Wednesday, August 10, 2011

Faith in Public Life

“Things have come to a pretty pass,” thundered Lord Melbourne, “when one should permit one’s religion to invade public life.”

That statement expresses the contempt Lord Melbourne felt for the enthusiasts of his day (those pesky religious peasants that followed Whitfield and Wesley and insisted on taking their religion seriously. They were shaking up the social order of the wealthy status quo of Great Britain(Metaxis/Amazing Grace/Harper/San Francisco/2007/xix).

In that statement, Lord Melbourne also expresses the GREATEST FEAR OF MANY CURRENT CITIZENS who want either to eliminate religious faith in the marketplace, or chain it to the church pew and confine it to the limited boundaries of ritualized worship.

By invading public life with his faith, Newton the slaver became a public icon as “Amazing Grace” and the Rector of Saint Matthews Anglican Church in England. It was Newton that a certain young politician sought out privately, much as Nicodemus the Pharisee sought out Jesus under cover of night.

It was the converted slaver, a true evangelical, who helped the highly successful politician understand that he could serve God without giving up his successful career as politician-legislator, and intimate friend of William Pitt the Prime Minister.

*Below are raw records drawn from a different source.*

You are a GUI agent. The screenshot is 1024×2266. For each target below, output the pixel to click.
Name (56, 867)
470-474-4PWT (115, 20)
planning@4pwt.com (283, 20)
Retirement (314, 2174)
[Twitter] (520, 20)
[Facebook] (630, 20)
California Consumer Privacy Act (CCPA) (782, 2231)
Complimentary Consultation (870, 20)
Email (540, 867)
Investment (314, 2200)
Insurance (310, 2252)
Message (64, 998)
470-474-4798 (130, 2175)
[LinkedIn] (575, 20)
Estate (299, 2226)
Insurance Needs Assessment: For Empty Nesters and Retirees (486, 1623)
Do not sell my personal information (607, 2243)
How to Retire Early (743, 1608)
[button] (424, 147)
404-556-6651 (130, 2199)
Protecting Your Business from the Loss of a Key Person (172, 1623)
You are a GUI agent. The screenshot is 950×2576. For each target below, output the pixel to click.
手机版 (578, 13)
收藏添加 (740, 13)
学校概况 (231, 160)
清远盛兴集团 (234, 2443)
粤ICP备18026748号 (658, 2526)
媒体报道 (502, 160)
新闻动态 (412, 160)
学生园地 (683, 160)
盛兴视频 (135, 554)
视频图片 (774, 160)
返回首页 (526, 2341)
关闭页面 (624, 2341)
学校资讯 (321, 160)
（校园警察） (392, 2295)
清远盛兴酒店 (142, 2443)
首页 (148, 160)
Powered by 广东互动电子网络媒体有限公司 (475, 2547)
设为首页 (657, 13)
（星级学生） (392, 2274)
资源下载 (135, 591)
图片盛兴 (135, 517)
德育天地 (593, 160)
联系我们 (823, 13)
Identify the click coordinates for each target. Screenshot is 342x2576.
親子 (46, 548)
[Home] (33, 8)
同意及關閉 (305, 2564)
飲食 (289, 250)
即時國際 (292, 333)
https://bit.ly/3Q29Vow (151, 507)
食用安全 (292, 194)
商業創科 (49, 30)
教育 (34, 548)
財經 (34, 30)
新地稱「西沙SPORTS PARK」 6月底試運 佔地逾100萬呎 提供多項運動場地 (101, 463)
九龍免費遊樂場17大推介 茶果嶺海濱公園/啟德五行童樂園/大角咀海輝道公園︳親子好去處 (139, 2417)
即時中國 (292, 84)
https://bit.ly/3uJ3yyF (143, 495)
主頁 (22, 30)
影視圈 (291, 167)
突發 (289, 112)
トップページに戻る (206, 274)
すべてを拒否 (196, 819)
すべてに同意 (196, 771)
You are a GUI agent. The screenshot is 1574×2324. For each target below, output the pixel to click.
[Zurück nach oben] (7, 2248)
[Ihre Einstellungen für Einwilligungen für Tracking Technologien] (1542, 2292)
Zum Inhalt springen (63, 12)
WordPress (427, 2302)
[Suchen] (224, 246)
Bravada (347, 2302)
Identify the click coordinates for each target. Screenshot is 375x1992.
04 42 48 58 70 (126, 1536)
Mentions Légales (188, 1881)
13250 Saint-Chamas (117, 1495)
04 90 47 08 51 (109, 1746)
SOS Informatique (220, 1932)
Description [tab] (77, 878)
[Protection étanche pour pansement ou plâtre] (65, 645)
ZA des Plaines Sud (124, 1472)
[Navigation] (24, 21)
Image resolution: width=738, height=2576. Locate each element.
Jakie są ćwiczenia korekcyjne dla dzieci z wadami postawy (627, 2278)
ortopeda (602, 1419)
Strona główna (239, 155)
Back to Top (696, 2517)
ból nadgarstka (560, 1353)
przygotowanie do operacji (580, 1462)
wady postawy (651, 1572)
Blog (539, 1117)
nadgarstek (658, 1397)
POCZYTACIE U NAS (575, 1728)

That 25-year-old dedicated the rest of his life to serving God in the public arena of the British Parliament. True to form, there were those like Lord Melbourne who shot off their verbal artillery, attempting to suppress the presence of divinity in the public arena. On the other hand, because William Wilberforce stayed true to God for the remainder of his life, while filling his role in a half-century of public service, he saw legislation passed that ended slavery in Great Britain, and virtually ended the world of slave trading.

From Warner’s World,
slave-traders like Isaac Newton are now a relic of the past. However, hundreds of former slaves owe their freedom to that one life-long member of the British Parliament who dared to take his religion into his public life. Today, no man, woman, boy, or girl worries about being forced into legalized slavery, although there are numerous new forms of human slavery today.

The “slave trade” is no more, all because one man took his personal faith in Jesus Christ into the public arena and consistently worked at making human rights a public issue. The next time someone tells you religion has no place in the marketplace, you remind them that had not William Wilberforce spent his Christian life in public service, we might still be buying, selling, and trading slaves on Wall Street. I am walkingwithwarner.blogspot.com


2 comments:

Uriel said...

Good article, but you had me going there for a bit with "Isaac Newton the Slave trader" - did you mean "John Newton"?

Wayne said...

Oh my;
you embarrass me, friend! Looks like a real editorial sin, which I try to keep pure from ... :-) Thanks for asking, and yes, I meant John Newton. I am greatly enamored with both Newton and Wilberforce. I. too, was a (Bank) Security Guard in a former bi-vocational position. It is amazing the people you touch out there!